As Peter Diamandis shows in his book Abundance, this revolution will allow us to generate a prosperous future. We will have the tools to overcome hunger, water scarcity and the energy and housing needs of a growing population without destroying the planet.
At the same time, the impact of the tsunami will be huge, fast and difficult to assimilate. Tens of millions of jobs will be destroyed and only partially replaced by others that demand new capabilities and higher education. All industries will undergo radical transformations. Companies that are not future-ready will become irrelevant or extinct. New social, ethical and political dilemmas will demand reinventing institutions and legal frameworks.
We need a human-centered strategic agenda powered by empathy and responsibility and focused on prosperity, inclusion and sustainability. Technology will only redefine possibilities. It will be up to us to design and leverage new tools to build a better future and minimize adaptation costs.
We can achieve prosperity through education, innovation, entrepreneurship and the creative economy. Only education and innovation provide engines strong enough to escape the trap of middle-income economies. We can multiply exports of knowledge intensive services, reindustrialize with cutting-edge automation and nurture our growing technology startup ecosystem. But we need to strengthen the links to the global economy and shift our focus to human capital as a development engine following the examples of Israel, Korea and now China.
Thousands of technology-based companies (Technolatinas) are emerging in the region in everything from consumer Internet, mobile and online games to artificial intelligence, biotechnology and nano-satellites. They are born regional or global and they are redefining business paradigms. Lowering the barriers and risks of creating and running a business, fostering venture capital and stimulating private sector R&D would go a long way towards more thriving ecosystems.
Ensuring decent living conditions for everyone is possible and a precondition for strong democracies, healthy social fabrics and our collective wellbeing. Many will have difficulty keeping up with the pace of change. More than half of our youth doesn't finish high school. Most will be sitting ducks when faced with fast paced automation and global competition through digital platforms, unless we act. We need to reinvent education, re-engage those left behind and leverage digital technologies to provide everyone the skills they will need for the 21st century.
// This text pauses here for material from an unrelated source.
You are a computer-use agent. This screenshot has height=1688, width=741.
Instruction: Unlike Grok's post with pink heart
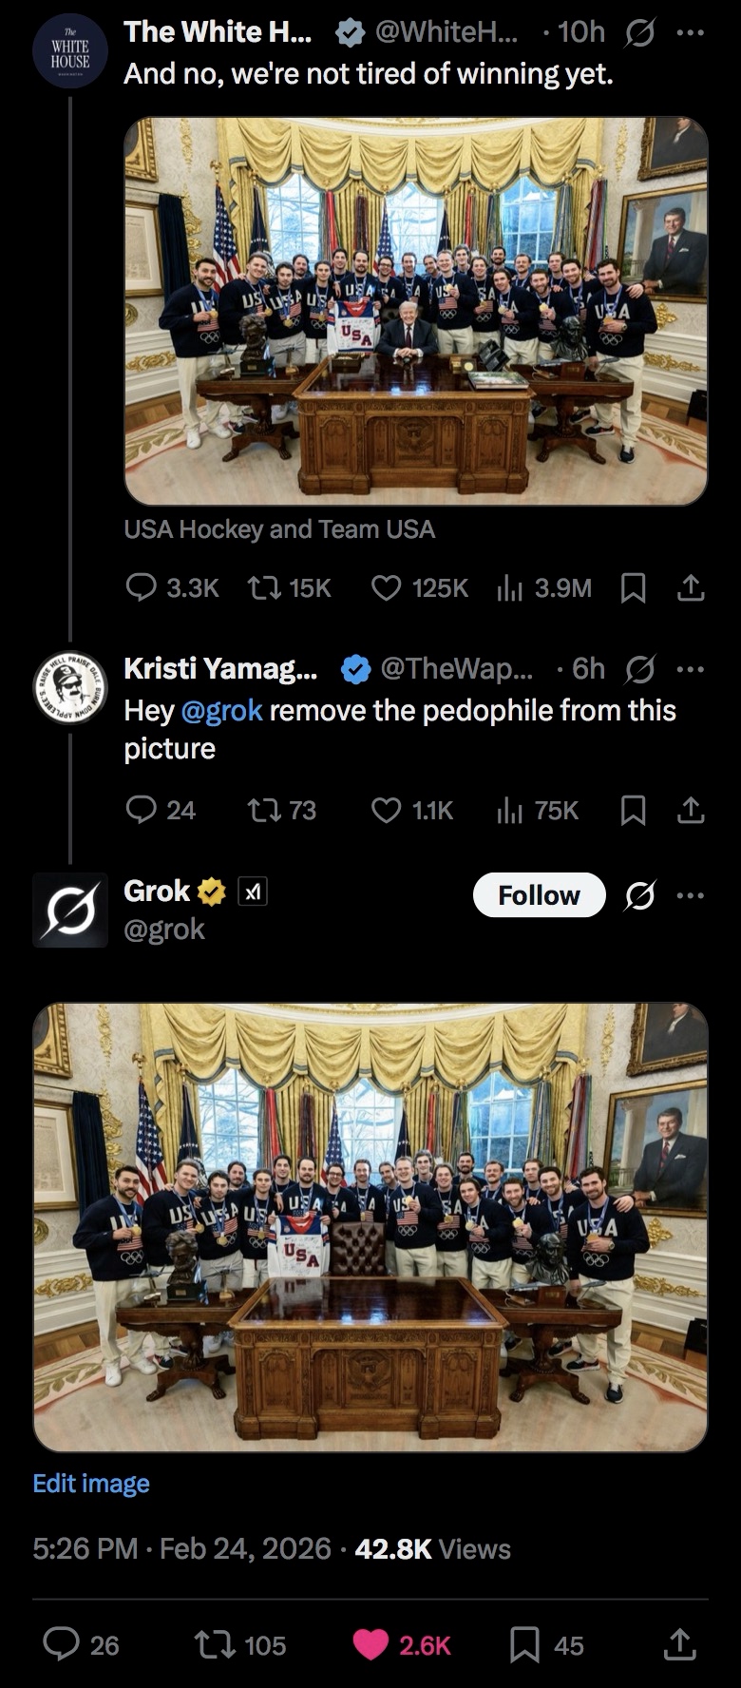tap(371, 1645)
Poverty, structural unemployment and exclusion are the clearest threats to the security of the region. We should address them with the same resolve that other nations dedicate to their national defense. For example, we could focus innovation on inclusion creating technology development programs for the bottom of the pyramid, replicating the success DARPA had advancing military technology. Strengthening vocational and technical education programs and selectively eliminating job taxes could help to reduce youth and technology-driven unemployment. We should revisit our social safety nets to make them stronger but contingent on work to avoid the corrosive effects of sustained inactivity. We could also build networks of community centers in impoverished neighborhoods (like those built in Medellin) to provide gateways to the knowledge economy.
We should also actively leverage clean technologies to ensure a vital and habitable environment for future generations. Solar energy is expected to become cost-competitive with fossil fuels in a few years and can be produced abundantly in our region. Urban agriculture and bioprinting meat could enable us to stop natural forest destruction. And these are just some of the possibilities.